> **Your assignment**
Given the entries that follow, write out exactly the lines starting at the one containing "Blog (624, 41)" and ending at the one containing "[Can you please", both ends included, and only those.

> **Listed entries**

--------

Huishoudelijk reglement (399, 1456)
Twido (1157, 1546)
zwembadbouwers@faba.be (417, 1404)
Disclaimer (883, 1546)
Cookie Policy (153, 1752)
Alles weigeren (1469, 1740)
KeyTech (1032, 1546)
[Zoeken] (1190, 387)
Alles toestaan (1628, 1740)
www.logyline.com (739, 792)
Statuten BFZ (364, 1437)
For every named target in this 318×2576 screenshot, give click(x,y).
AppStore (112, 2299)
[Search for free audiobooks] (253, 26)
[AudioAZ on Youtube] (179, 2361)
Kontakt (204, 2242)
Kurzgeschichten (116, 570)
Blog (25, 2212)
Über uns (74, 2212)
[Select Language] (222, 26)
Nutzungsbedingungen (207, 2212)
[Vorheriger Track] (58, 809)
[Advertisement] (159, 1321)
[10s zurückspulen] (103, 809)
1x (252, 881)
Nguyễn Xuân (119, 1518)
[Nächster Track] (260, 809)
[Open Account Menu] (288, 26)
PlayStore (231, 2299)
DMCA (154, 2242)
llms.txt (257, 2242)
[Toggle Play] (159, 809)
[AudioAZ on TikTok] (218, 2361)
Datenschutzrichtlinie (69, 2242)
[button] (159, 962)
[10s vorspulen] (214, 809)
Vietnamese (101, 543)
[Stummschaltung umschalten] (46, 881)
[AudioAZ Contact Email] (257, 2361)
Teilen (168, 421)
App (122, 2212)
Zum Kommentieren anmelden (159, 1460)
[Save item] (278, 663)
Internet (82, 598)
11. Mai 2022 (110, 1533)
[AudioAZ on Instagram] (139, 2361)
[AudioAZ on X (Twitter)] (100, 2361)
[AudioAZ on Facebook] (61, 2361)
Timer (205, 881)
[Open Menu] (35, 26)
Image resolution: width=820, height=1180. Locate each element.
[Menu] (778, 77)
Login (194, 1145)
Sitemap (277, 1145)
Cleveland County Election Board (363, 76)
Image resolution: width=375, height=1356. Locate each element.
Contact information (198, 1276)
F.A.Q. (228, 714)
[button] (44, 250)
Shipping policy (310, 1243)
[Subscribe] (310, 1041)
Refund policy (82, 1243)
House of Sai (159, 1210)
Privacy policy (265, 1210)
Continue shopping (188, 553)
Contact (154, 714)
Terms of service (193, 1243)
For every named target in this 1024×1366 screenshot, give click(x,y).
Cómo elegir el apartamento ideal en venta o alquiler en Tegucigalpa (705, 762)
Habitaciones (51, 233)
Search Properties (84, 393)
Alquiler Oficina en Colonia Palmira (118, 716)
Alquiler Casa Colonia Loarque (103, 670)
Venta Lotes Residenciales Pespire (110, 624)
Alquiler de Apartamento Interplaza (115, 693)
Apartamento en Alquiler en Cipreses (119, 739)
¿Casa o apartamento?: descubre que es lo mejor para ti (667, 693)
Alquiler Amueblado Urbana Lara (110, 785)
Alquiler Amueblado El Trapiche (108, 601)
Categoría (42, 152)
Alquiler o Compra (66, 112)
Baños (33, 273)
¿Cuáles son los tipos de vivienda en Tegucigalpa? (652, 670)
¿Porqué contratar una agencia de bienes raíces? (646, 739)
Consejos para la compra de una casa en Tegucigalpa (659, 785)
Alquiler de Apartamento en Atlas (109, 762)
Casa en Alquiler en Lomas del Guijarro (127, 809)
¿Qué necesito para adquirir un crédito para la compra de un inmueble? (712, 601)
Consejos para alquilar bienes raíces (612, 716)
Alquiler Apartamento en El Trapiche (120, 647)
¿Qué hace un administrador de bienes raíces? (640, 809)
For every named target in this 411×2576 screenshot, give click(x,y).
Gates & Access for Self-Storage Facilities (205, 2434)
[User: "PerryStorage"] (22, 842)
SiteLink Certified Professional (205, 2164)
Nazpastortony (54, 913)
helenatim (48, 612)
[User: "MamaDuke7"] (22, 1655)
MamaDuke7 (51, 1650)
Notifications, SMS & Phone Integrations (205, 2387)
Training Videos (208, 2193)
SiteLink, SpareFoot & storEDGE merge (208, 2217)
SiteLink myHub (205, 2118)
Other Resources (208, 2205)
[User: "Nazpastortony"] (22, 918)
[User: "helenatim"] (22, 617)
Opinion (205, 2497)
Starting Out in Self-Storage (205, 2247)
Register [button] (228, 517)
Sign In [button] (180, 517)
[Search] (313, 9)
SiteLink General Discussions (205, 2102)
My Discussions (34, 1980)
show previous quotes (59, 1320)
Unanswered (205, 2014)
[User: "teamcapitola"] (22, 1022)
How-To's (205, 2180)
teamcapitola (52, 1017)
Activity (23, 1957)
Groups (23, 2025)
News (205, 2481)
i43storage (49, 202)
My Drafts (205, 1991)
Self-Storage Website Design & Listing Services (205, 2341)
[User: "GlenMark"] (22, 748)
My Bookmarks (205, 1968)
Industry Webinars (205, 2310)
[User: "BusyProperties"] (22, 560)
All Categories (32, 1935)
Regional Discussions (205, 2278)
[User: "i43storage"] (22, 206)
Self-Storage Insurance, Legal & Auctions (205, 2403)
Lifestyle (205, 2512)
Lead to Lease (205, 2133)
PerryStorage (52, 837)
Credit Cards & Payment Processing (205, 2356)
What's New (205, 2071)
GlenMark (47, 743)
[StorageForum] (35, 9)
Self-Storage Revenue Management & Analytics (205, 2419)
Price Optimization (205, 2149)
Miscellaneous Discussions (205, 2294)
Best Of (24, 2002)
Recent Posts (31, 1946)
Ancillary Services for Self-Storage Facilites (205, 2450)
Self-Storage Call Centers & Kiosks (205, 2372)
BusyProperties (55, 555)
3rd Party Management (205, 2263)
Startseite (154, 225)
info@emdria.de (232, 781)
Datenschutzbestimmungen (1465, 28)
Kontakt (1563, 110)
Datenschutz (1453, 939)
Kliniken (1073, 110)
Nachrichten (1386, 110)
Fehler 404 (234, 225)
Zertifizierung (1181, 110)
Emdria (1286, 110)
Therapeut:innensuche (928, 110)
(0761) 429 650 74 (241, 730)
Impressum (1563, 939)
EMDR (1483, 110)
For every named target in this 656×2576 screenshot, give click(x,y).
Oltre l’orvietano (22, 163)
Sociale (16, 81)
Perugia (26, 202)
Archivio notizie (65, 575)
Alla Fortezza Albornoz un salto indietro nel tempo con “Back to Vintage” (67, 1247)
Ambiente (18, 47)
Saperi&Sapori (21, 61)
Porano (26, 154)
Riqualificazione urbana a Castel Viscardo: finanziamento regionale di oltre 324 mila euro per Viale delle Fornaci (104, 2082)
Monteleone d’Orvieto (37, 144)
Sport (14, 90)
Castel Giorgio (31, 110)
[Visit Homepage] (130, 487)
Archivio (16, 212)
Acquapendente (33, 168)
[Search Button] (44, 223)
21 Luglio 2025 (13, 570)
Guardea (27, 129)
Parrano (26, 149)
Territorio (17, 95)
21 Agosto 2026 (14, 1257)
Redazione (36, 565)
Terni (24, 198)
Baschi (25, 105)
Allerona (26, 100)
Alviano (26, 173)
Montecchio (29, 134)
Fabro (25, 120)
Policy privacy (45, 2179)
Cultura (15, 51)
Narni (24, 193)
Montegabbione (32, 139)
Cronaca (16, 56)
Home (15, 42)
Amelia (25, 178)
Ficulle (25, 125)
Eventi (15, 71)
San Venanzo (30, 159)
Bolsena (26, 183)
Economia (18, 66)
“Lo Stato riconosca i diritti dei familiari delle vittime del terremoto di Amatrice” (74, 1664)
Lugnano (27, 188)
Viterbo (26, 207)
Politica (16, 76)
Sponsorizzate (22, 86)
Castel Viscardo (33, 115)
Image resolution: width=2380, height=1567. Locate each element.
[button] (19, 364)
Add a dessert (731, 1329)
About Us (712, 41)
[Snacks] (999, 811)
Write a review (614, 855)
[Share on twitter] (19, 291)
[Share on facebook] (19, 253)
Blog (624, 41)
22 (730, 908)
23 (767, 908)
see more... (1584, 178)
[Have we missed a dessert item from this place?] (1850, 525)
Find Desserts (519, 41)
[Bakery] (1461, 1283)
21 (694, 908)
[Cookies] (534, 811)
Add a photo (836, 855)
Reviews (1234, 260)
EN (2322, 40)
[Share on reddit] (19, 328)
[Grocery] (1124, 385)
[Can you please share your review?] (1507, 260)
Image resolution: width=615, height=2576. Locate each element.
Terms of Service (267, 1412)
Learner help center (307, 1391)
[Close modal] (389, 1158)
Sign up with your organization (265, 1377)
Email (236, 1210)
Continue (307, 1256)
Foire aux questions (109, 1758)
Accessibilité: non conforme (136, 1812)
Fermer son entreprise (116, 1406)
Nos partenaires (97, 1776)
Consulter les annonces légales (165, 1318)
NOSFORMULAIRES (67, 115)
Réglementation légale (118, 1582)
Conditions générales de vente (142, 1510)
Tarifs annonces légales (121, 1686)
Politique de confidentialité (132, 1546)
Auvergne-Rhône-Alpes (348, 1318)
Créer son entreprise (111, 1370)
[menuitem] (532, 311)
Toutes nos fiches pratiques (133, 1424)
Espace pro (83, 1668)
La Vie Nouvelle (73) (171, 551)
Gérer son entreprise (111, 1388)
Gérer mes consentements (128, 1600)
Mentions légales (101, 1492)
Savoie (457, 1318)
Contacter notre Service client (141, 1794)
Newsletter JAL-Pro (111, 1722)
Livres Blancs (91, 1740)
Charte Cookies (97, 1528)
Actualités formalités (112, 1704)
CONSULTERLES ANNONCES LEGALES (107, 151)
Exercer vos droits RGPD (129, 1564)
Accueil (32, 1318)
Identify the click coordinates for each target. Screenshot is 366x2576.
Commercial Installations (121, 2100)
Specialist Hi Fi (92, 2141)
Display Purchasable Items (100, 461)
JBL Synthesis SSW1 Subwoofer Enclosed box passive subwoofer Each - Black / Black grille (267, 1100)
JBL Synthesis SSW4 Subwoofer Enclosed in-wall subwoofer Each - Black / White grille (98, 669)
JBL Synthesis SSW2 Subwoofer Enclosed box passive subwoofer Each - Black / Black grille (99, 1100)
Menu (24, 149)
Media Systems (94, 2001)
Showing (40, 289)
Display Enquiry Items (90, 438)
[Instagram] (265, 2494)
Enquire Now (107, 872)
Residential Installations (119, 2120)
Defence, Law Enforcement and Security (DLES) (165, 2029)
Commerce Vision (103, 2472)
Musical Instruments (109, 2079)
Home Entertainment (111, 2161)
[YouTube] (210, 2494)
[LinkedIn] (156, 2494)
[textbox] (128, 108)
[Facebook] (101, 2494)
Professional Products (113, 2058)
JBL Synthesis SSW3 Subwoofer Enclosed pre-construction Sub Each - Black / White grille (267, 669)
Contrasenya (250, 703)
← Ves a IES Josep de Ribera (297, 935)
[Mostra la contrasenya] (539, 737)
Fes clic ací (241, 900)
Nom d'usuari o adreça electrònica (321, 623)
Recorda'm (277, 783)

--------

> **Response**
Blog (624, 41)
22 (730, 908)
23 (767, 908)
see more... (1584, 178)
[Have we missed a dessert item from this place?] (1850, 525)
Find Desserts (519, 41)
[Bakery] (1461, 1283)
21 (694, 908)
[Cookies] (534, 811)
Add a photo (836, 855)
Reviews (1234, 260)
EN (2322, 40)
[Share on reddit] (19, 328)
[Grocery] (1124, 385)
[Can you please share your review?] (1507, 260)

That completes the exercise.